Sheriff finds company used as vehicle for loan by director entitled to demand repayment by homebuyer

A sheriff has granted summary decree for payment of a loan granted by a company director to a homebuyer after finding that nothing in the agreement prevented the company, which was used as a vehicle for the loan, from demanding payment without the consent of the director.

About this case:
- Citation:[2025] SC KIL 16
- Judgment:
- Court:Sheriff Court
- Judge:Sheriff George Jamieson
New House Purchasers Ltd sought payment of £249,640 from Jay Steel as repayment of a secured loan advanced to her to enable the purchase of a property in Ayrshire, and interdict preventing her from letting or transferring her proprietary interest in the property without its consent. The defender contended that the sum was advanced in accordance with an agreement between herself and a director of the pursuer, rather than the pursuer itself.
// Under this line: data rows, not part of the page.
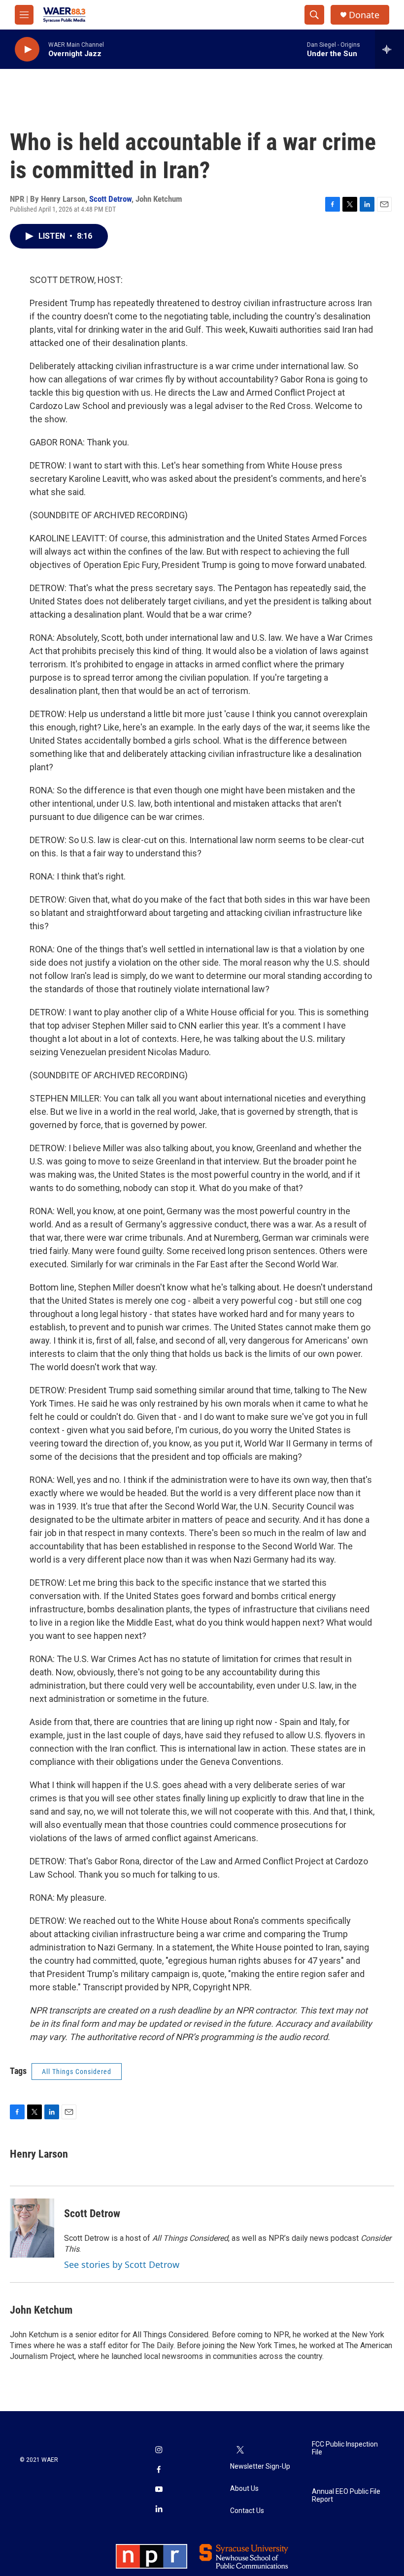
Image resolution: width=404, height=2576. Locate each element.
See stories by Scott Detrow (121, 2264)
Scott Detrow (110, 199)
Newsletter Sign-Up (260, 2466)
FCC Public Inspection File (345, 2448)
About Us (244, 2488)
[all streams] (389, 49)
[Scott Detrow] (32, 2228)
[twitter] (240, 2450)
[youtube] (158, 2490)
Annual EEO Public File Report (346, 2495)
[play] (27, 49)
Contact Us (247, 2510)
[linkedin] (158, 2509)
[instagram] (158, 2450)
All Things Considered (76, 2071)
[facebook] (158, 2470)
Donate (364, 15)
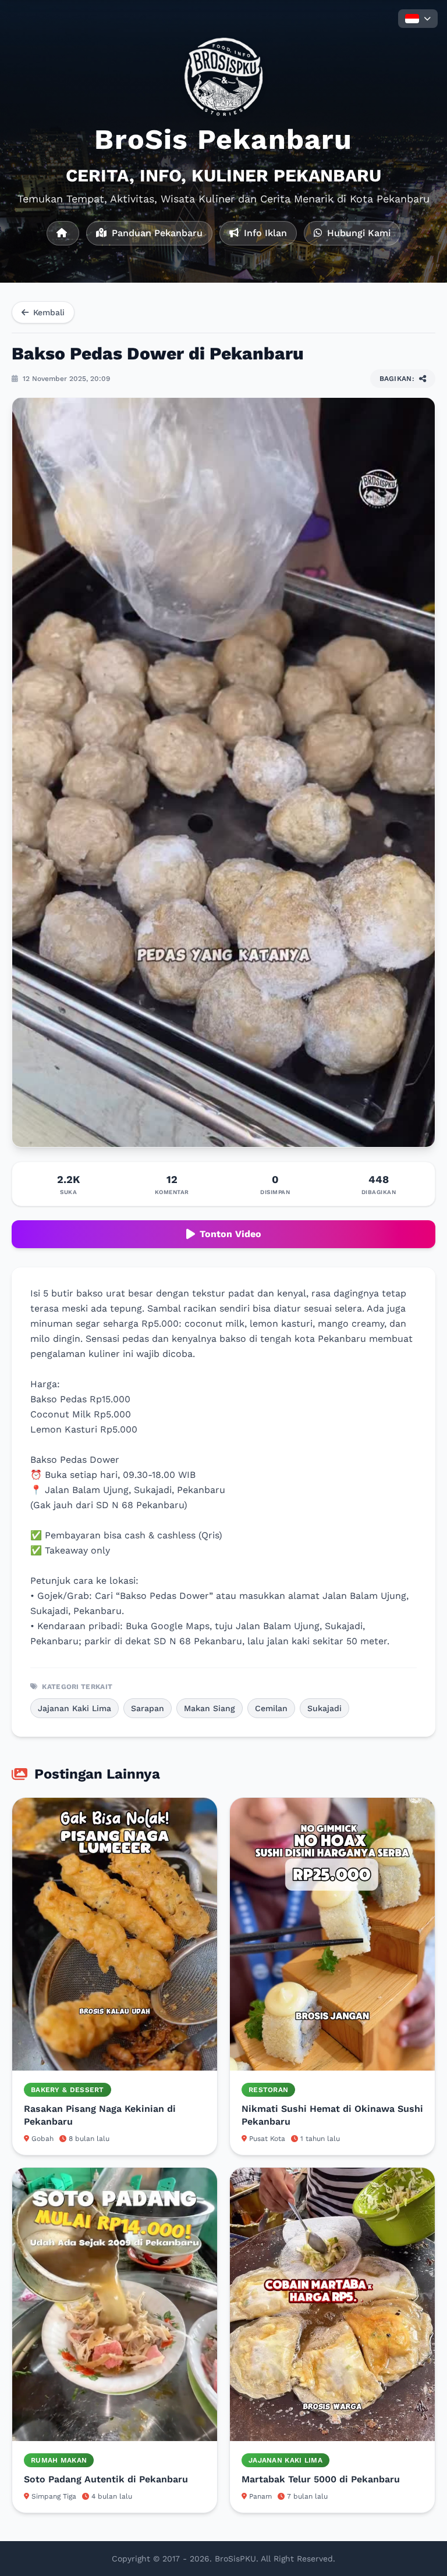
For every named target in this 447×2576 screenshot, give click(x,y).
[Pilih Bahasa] (418, 18)
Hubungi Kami (357, 232)
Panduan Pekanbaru (156, 232)
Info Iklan (264, 232)
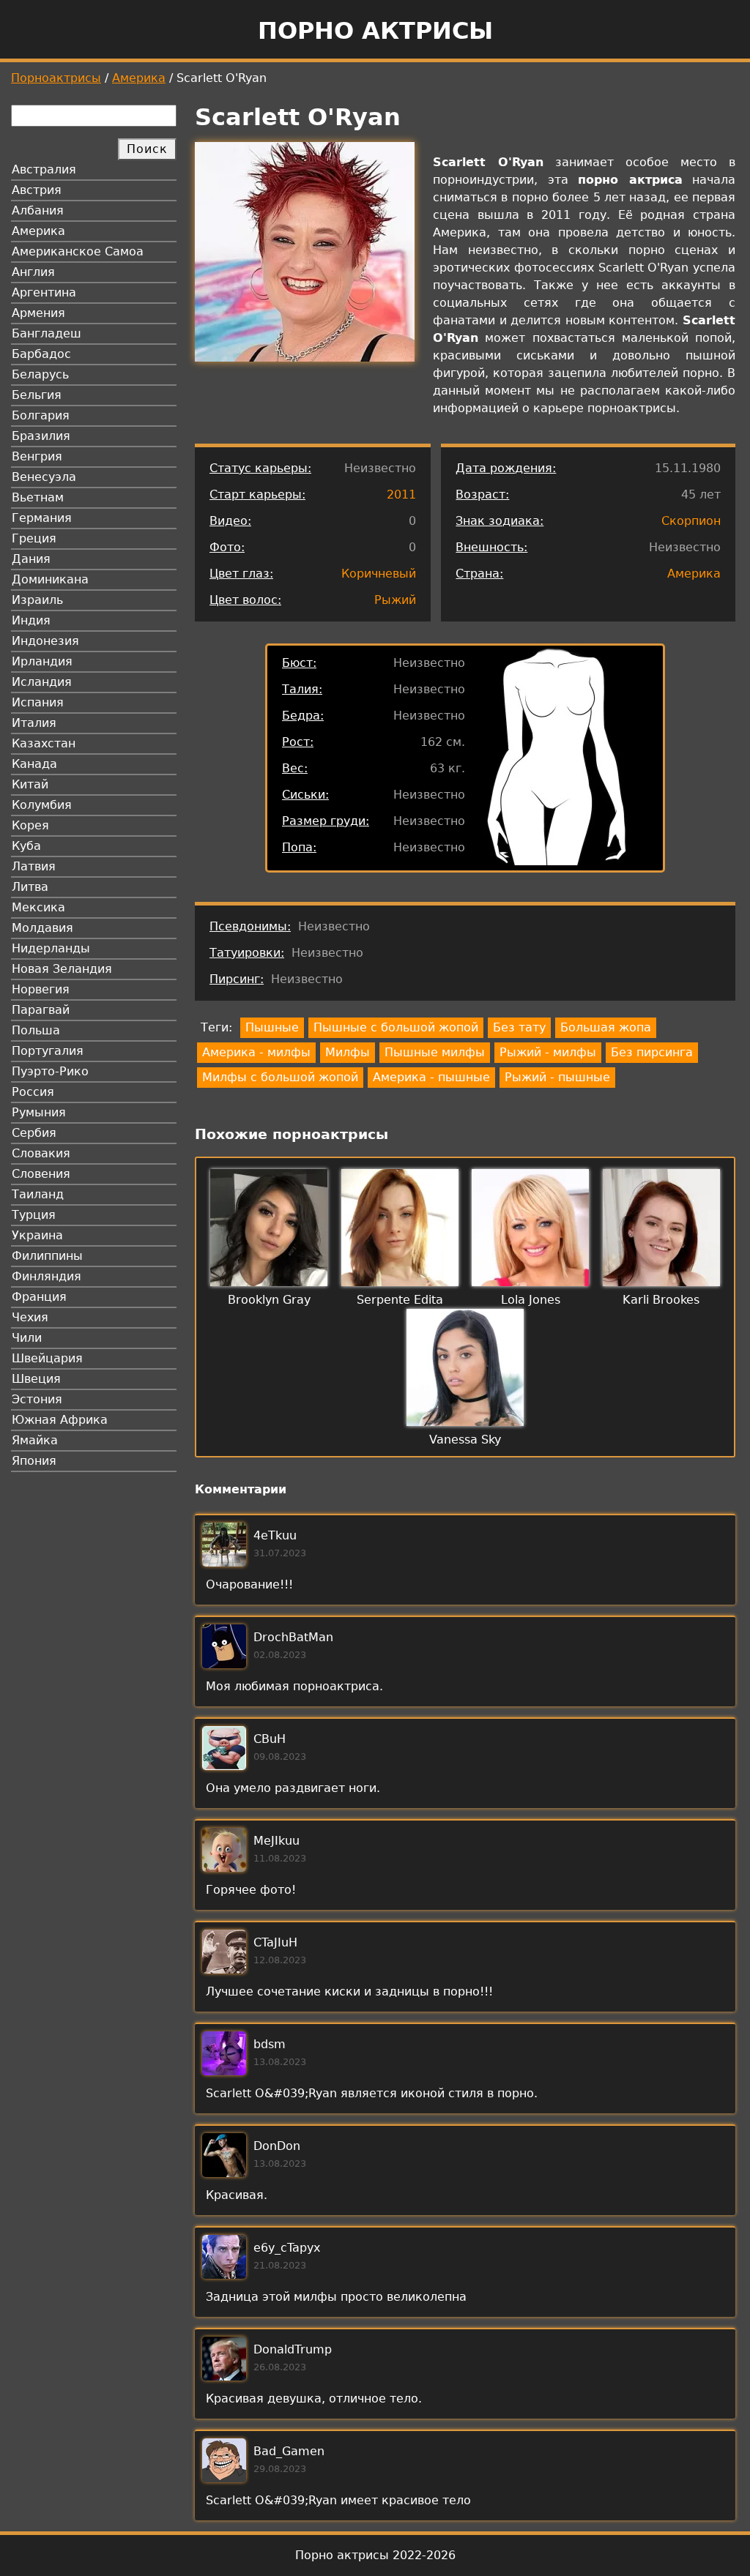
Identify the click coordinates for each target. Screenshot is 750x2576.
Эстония (37, 1399)
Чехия (30, 1317)
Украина (37, 1235)
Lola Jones (530, 1300)
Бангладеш (46, 333)
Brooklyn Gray (269, 1300)
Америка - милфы (256, 1052)
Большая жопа (605, 1027)
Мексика (38, 907)
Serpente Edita (400, 1300)
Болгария (41, 415)
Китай (30, 784)
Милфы (347, 1052)
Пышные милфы (435, 1052)
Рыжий (395, 600)
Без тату (519, 1027)
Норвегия (41, 989)
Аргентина (44, 292)
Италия (34, 723)
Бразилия (41, 436)
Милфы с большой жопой (280, 1077)
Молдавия (42, 928)
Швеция (36, 1379)
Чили (27, 1338)
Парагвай (41, 1010)
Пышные (272, 1027)
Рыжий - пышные (557, 1077)
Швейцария (47, 1358)
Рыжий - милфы (548, 1052)
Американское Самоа (78, 251)
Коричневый (378, 573)
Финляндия (46, 1276)
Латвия (34, 866)
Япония (34, 1461)
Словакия (41, 1153)
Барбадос (41, 354)
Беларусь (40, 374)
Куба (26, 846)
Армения (38, 313)
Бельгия (37, 395)
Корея (30, 825)
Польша (36, 1030)
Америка (139, 78)
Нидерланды (51, 948)
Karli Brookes (661, 1300)
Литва (30, 887)
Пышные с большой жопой (395, 1027)
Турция (34, 1215)
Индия (31, 620)
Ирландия (42, 661)
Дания (31, 559)
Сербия (34, 1133)
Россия (33, 1092)
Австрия (37, 190)
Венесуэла (44, 477)
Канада (34, 764)
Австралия (44, 169)
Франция (39, 1297)
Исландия (42, 682)
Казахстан (43, 743)
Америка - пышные (431, 1077)
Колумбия (42, 805)
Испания (38, 702)
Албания (38, 210)
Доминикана (50, 579)
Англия (33, 272)
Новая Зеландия (62, 969)
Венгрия (37, 456)
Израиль (37, 600)
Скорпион (691, 521)
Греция (34, 538)
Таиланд (38, 1194)
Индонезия (45, 641)
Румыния (39, 1112)
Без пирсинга (652, 1052)
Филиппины (47, 1256)
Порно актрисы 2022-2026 (375, 2555)
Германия (42, 518)
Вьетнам (38, 497)
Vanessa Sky (465, 1439)
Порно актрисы (375, 31)
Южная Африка (60, 1420)
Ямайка (35, 1440)
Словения (41, 1174)
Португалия (47, 1051)
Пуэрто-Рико (50, 1071)
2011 (401, 494)
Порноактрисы (56, 78)
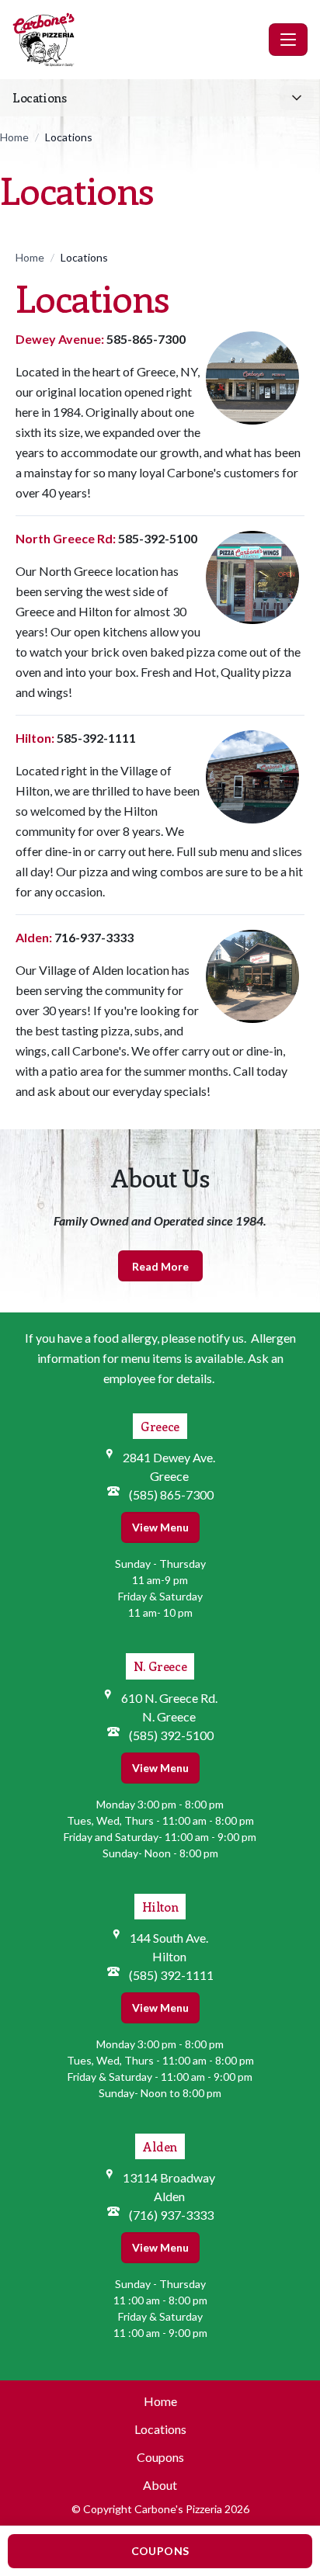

The case was heard by Sheriff George Jamieson in Kilmarnock Sheriff Court. Hunter, solicitor, appeared for the pursuer and Fairbridge, solicitor, for the defender.
Payable on demand
It was not in doubt that a loan was advanced to the defender, nor that on 22 June 2022 the pursuer issued a written demand to the defender for repayment. On 17 April 2024 the pursuer issued a calling up notice to the defender in respect of the standard security granted over her property. In terms of the agreement between the defender and a director of the pursuer, Delia Berkley, the director agreed “through her company” to lend the money to the defender, with the defender bound to repay the loan “in such manner as may be agreed between the parties”.
For the pursuer it was submitted that there was no provision in the standard security as to when the loan fell to be repaid. As such, it was payable on demand. The standard security was absolute in its terms, requiring the defender to pay £250,000 to the pursuer without qualification of any kind. The agreement between the director and the defender was not binding on the pursuer, which was not a party to that agreement.
The defender contended that repayment was subject to the qualification in the agreement that the loan would be repaid “in such manner” as agreed between the parties to the agreement. Under the agreement, any dispute about the terms required to be submitted to the sheriff at Kilmarnock, which had not been done ahead of this action for payment. As a result, the pursuer’s action was premature.
It was noted that, as the original agreement was dated 7 November 2017, the Contract (Third Party Rights) (Scotland) Act 2017 did not apply to it. The ability of the pursuer to enforce the loan agreement and call up the standard security therefore depended on the common law rule of jus quaesitum tertio, and whether a JQT in favour of the director had been created requiring the pursuer to demand payment in accordance with the agreed manner.
Conferred no benefit
In his decision, Sheriff Jamieson began by noting: “The personal obligation undertaken by the defender to the pursuer in the standard security was conform to Form A of schedule 2 to the Conveyancing and Feudal Reform (Scotland) Act 1970 and was not qualified in any way. The defender was therefore obliged to repay the sum advanced to her by the pursuer ‘on demand’. This requirement was also conform to the general law of contract.”
He continued: “The pursuer was not a party to the agreement between the director and the defender. That agreement conferred no benefit on the pursuer; it could not competently impose a duty on the pursuer to submit differences between the director and the defender about repayment of the loan to the sheriff. The agreement was therefore not binding on the pursuer.”
Considering the pursuer’s crave for interdict, Sheriff Jamieson said: “Interim interdict was granted on 17 April 2024, on the basis the defender was proposing to rent the property through property agents in Ayr without the pursuer’s consent, contrary to standard condition 6 in schedule 3 to the 1970 Act. While the pursuer would be entitled to perpetual interdict based on a reasonable apprehension the defender sought to persist in this course of action, this, in my opinion, must be established at a proof.”
He concluded on this matter: “Breach of interdict would give rise to penal consequences for the defender and this amounts to a compelling reason not to grant summary decree in terms of crave 2 at this stage. Further, crave 2 seeks to prevent the defender from ‘otherwise transferring her proprietary interest or part thereof’ in respect of the property. The terms of such an interdict are too wide. They prevent the defender selling the property, as well as letting it out.”
The sheriff therefore granted decree for payment of £249,640, but dismissed the pursuer’s crave for interdict.